I'm trying to run a spark sql test against a hive table using the Spark Java API. The problem I am having is with kerberos. Whenever I attempt to run the program I get this error message:
Caused by: org.apache.spark.sql.AnalysisException: java.lang.RuntimeException: org.apache.hadoop.security.AccessControlException: SIMPLE authentication is not enabled. Available:[TOKEN, KERBEROS];
at org.apache.spark.sql.hive.HiveExternalCatalog.withClient(HiveExternalCatalog.scala:106)
at org.apache.spark.sql.hive.HiveExternalCatalog.databaseExists(HiveExternalCatalog.scala:194)
at org.apache.spark.sql.internal.SharedState.externalCatalog$lzycompute(SharedState.scala:114)
at org.apache.spark.sql.internal.SharedState.externalCatalog(SharedState.scala:102)
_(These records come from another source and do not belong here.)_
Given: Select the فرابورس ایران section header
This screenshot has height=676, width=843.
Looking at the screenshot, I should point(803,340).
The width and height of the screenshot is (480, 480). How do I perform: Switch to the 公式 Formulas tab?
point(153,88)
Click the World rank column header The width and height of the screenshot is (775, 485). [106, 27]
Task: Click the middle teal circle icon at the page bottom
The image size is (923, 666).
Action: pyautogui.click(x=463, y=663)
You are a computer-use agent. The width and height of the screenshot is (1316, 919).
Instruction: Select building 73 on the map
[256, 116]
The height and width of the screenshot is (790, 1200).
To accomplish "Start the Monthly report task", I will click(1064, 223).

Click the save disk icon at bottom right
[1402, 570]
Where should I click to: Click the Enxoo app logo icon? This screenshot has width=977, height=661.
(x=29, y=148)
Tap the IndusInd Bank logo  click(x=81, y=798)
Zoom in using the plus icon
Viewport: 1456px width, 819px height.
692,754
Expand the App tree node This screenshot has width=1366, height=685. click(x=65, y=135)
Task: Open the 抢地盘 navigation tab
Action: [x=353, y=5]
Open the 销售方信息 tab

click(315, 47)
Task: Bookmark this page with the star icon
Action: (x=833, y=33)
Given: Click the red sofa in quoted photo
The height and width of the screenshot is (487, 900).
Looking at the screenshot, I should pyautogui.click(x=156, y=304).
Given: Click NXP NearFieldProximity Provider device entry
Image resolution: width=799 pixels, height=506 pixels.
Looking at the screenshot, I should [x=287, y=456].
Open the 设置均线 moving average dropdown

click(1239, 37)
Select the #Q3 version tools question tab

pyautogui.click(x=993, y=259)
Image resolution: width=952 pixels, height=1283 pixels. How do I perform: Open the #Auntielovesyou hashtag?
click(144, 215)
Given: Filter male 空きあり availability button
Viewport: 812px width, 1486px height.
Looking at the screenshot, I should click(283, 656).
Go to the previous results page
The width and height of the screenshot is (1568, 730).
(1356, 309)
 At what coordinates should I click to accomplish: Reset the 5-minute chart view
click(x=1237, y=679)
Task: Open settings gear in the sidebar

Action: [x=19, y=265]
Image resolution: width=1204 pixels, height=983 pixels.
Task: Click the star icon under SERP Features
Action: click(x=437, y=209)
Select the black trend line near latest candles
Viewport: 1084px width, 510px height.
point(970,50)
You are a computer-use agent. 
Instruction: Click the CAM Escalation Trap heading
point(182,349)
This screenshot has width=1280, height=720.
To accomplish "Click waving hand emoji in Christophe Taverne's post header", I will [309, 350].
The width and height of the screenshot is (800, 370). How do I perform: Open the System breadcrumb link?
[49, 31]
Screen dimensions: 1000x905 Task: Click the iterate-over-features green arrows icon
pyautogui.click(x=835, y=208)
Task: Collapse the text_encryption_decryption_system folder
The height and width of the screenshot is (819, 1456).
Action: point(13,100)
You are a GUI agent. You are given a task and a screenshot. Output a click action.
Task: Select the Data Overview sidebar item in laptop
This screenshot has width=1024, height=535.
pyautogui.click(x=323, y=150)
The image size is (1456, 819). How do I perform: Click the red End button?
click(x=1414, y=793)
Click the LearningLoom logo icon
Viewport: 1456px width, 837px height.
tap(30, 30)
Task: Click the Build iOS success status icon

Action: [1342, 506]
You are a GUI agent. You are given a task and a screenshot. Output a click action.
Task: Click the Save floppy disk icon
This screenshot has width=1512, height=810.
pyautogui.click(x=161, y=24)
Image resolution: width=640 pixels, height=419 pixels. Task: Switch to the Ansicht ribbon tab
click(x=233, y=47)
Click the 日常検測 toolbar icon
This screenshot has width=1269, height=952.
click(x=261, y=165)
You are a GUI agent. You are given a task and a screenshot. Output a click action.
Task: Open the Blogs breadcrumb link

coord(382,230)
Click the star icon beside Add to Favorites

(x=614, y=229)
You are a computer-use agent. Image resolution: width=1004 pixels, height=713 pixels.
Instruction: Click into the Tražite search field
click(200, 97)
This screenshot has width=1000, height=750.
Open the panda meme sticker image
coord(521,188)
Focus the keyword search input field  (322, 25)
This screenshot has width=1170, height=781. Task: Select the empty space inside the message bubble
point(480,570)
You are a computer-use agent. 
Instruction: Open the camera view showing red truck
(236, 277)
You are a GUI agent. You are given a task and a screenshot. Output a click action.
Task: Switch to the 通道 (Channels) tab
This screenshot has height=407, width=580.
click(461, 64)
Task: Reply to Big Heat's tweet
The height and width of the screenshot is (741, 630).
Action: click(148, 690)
at org.apache.spark.sql.hive.HiveSessionStateBuilder.externalCatalog(HiveSessionStateBuilder.scala:39)
at org.apache.spark.sql.hive.HiveSessionStateBuilder.catalog$lzycompute(HiveSessionStateBuilder.scala:54)
at org.apache.spark.sql.hive.HiveSessionStateBuilder.catalog(HiveSessionStateBuilder.scala:52)
at org.apache.spark.sql.hive.HiveSessionStateBuilder$$anon$1.<init>(HiveSessionStateBuilder.scala:69)
at org.apache.spark.sql.hive.HiveSessionStateBuilder.analyzer(HiveSessionStateBuilder.scala:69)
at org.apache.spark.sql.internal.BaseSessionStateBuilder$$anonfun$build$2.apply(BaseSessionStateBuilder.scala:293)
at org.apache.spark.sql.internal.BaseSessionStateBuilder$$anonfun$build$2.apply(BaseSessionStateBuilder.scala:293)
at org.apache.spark.sql.internal.SessionState.analyzer$lzycompute(SessionState.scala:79)
at org.apache.spark.sql.internal.SessionState.analyzer(SessionState.scala:79)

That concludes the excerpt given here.